Capital Structure Decisions: Which Factors Are Reliably Important?


  • We thank Werner Antweiler, the late Michael Barclay, Bill Christie (the Editor), Sudipto Dasgupta, John Graham, Keith Head, Kai Li, William Lim, Michael Lemmon, Ernst Maug, Vojislav Maksimovic, Ron Masulis, Jay Ritter, Sheridan Titman, Ivo Welch, Jeff Wurgler; seminar participants at Tulane University and Queen's University; participants at the 2004 American Finance Association Meetings and the 2004 NTU International Conference; and especially our anonymous referees for helpful comments. Murray Z. Frank thanks Piper Jaffray for financial support. Vidhan K. Goyal thanks the Research Grants Council of Hong Kong (Project number: HKUST6489/06H) for financial support.


This paper examines the relative importance of many factors in the capital structure decisions of publicly traded American firms from 1950 to 2003. The most reliable factors for explaining market leverage are: median industry leverage (+ effect on leverage), market-to-book assets ratio (−), tangibility (+), profits (−), log of assets (+), and expected inflation (+).

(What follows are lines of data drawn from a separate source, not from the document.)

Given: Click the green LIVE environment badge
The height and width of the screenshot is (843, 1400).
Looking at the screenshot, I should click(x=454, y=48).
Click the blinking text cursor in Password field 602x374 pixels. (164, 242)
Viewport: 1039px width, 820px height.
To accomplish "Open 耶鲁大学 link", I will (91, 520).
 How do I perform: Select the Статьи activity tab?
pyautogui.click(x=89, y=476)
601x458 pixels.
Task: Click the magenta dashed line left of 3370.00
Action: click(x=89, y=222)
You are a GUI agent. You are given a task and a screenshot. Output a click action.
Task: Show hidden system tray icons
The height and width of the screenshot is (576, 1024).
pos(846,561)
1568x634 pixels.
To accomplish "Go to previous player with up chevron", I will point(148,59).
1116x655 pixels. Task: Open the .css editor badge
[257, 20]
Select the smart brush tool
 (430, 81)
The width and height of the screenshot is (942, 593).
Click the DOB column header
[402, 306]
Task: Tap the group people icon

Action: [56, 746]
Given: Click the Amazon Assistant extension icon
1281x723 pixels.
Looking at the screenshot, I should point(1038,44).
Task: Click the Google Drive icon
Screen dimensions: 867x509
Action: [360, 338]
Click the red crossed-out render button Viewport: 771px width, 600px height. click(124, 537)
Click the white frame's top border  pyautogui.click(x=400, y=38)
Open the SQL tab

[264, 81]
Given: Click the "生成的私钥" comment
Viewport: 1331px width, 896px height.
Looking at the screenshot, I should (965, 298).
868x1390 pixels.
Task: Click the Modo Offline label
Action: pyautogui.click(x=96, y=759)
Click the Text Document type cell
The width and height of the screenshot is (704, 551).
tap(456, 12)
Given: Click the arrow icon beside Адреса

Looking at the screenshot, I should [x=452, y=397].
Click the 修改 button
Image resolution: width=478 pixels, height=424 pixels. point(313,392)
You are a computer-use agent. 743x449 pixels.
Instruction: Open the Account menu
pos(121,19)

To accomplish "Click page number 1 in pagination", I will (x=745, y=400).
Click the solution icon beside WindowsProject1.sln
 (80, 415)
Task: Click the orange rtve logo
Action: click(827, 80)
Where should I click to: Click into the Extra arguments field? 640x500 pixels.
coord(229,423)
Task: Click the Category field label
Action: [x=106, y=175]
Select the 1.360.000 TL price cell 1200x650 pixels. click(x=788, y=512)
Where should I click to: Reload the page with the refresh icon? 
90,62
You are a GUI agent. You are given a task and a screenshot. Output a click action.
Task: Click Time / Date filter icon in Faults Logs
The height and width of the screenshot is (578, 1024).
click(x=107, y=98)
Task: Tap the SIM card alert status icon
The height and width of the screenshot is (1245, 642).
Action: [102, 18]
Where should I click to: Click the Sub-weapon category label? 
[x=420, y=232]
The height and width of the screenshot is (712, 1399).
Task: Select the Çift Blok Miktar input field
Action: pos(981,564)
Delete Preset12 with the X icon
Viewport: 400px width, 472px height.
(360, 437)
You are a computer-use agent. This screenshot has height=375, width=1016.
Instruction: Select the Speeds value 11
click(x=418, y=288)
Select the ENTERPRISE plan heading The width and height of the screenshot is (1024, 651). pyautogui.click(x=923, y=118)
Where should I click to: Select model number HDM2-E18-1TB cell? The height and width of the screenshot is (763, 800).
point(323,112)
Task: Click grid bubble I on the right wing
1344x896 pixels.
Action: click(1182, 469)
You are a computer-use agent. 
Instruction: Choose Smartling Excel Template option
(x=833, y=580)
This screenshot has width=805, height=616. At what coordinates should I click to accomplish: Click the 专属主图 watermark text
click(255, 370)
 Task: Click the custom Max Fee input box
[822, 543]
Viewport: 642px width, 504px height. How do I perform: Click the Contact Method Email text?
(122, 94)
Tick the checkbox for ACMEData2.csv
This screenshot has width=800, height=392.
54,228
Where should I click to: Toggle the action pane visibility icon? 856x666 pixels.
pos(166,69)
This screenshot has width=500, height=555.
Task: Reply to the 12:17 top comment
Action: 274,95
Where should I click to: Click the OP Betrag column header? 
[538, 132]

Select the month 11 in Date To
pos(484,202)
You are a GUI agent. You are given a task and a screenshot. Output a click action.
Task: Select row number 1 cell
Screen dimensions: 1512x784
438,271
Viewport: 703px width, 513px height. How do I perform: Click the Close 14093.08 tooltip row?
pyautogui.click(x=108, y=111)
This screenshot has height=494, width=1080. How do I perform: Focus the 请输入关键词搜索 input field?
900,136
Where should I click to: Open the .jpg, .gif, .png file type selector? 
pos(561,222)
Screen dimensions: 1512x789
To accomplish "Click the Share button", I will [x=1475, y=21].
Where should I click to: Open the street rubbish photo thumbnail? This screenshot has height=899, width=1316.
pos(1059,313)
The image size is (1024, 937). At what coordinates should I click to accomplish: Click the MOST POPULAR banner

In addition, we find that dividend-paying firms tend to have lower leverage. When considering book leverage, somewhat similar effects are found. However, for book leverage, the impact of firm size, the market-to-book ratio, and the effect of inflation are not reliable. The empirical evidence seems reasonably consistent with some versions of the trade-off theory of capital structure.